My husband and I traveled back to Ohio recently to clean and close our home there. It is vacant now. Our lovely tenants have moved away, and we have it on the market to sell.
As we began our trip to “get the job done,” I was organized and all business about the task at hand. After all, being a military wife I’ve moved many times during the course of our marriage — both within the US and a couple of times back and forth over the Atlantic ocean. Heck, I’m a moving pro.
So I wasn’t prepared for the flood of emotions I felt as we drove through our former neighborhood — past the boys’ elementary school. Past the whole foods friendly little grocery market where I used to buy the most amazing organic fruits and yummy deli salads. Past neighbors’ houses, past the hole-in-the-wall Chinese take-out joint with the world’s most delicious beef with garlic sauce. Past tree-lined streets and the high school football stadium where we watched Friday night football games bundled in wool blankets drinking cocoa so hot it burned our tongues. Past so many sights filled with so many memories.

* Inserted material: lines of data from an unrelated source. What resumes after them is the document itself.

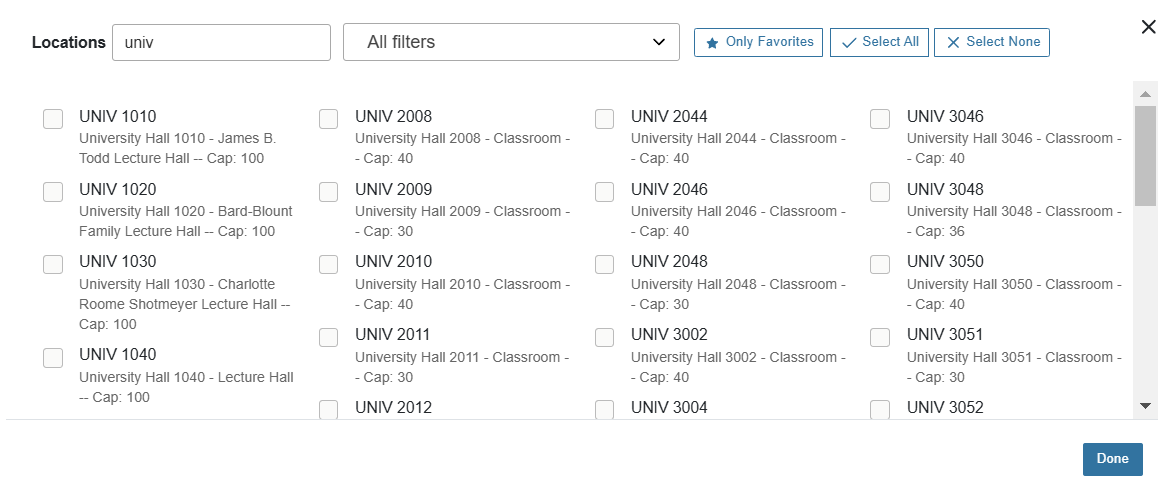Tick the UNIV 3051 checkbox
Image resolution: width=1173 pixels, height=499 pixels.
click(880, 337)
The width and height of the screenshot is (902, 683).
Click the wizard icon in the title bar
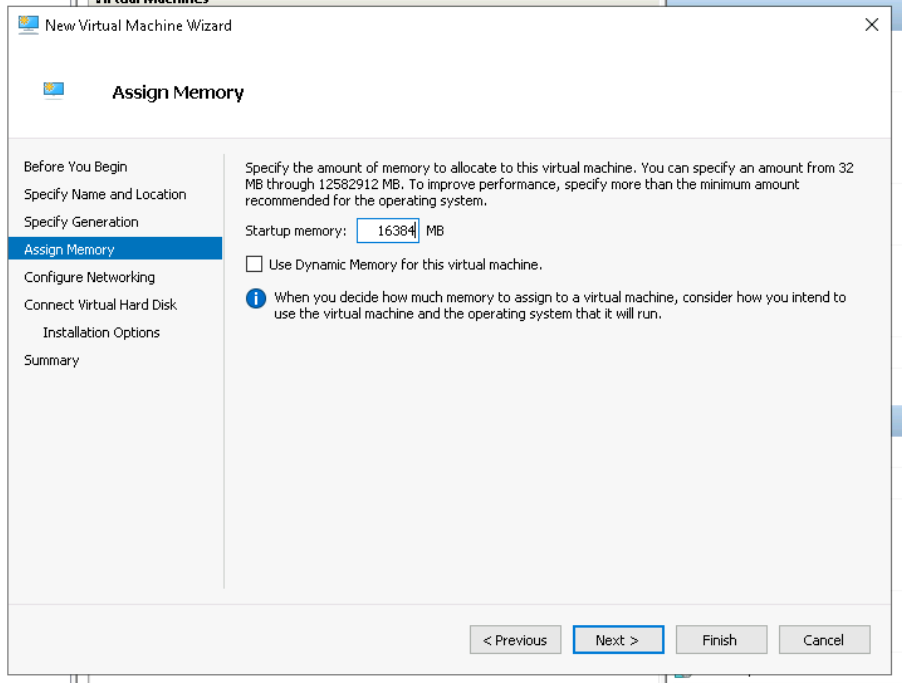click(28, 25)
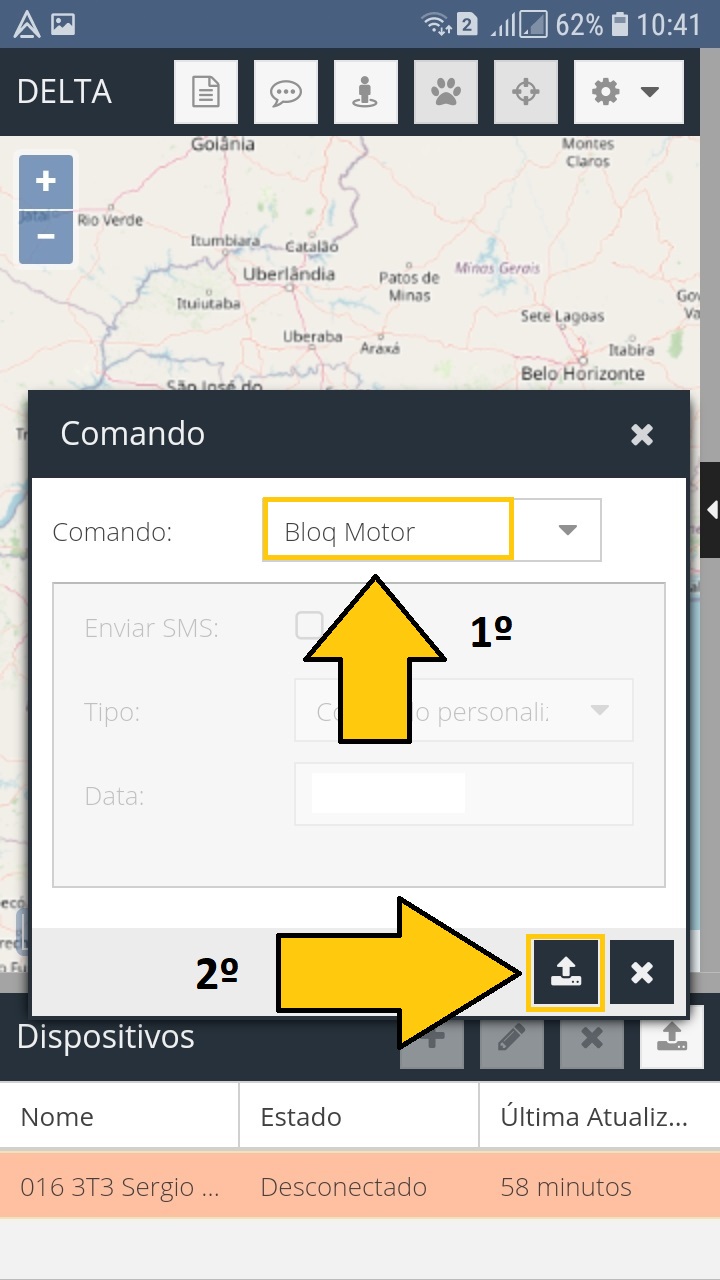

I’m usually quite practical about these things. We needed to get the house in shape for showing and we needed to empty out the remaining boxes I had left behind before our last move overseas. As we went through the boxes which had been stored in the attic it was like a little walk down memory lane. I laughed at the 110v appliances I had “saved” thinking I absolutely couldn’t live without someday and would be back to rescue them. A non-descript, cheapo coffee maker, a small electric chopper from the late 80’s, a well-used, kinda yucky electric toaster. Why on earth had I saved these items, wrapped them carefully and stored them in the attic of this house? What was I thinking?
On the other hand, it was a few even more unlikely items which made me teary-eyed as I packed them in my carry-on luggage to bring home with me: a Scooby Do alarm clock radio given to Josh by his uncle for his 7th birthday, a Tupperware bowl and lid I bought for myself as a young bride when I was engaged, and some old bed sheets so thin from wear you could see through them if you held them up to the light. I brought those old sheets with me — reasoning that I needed them to wrap the Scooby Do alarm clock and Tupperware bowl for the ‘bumpy’ airplane ride home. Kent just smiled knowingly. He understands me so well.
As the sun set that afternoon and we walked through the house one last time, the tears really flowed. I could hear the faint echo of laughter and giggles through the now-empty rooms. I could see in my mind’s eye our Christmas tree standing proudly in the living room bay window and the warm glow of the fire. I remembered the pride I felt in finding this old home (even though it was a fixer-upper, which we swore we’d never buy….) and knowing from the moment I walked in the door the very first time this house was “the one.” I remembered all the times my folks would drive from Florida to come for a visit and how we’d all run to the driveway to greet them. And I remembered the many happy hours I spent in my sewing studio looking out into our shady backyard where all the woodland critters scampered in the autumn leaves. Squirrels, chipmunks, countless birds, and even deer. I remembered it all as clearly as if it was yesterday. Where have the years gone? Why has time passed in the blink of an eye?
I said goodbye, and said a prayer. A prayer that this house will find wonderful new owners who will fill the rooms with laughter, savory smells, and most of all, love.
And as we closed the door to the house, I closed a chapter in our lives I will treasure forever.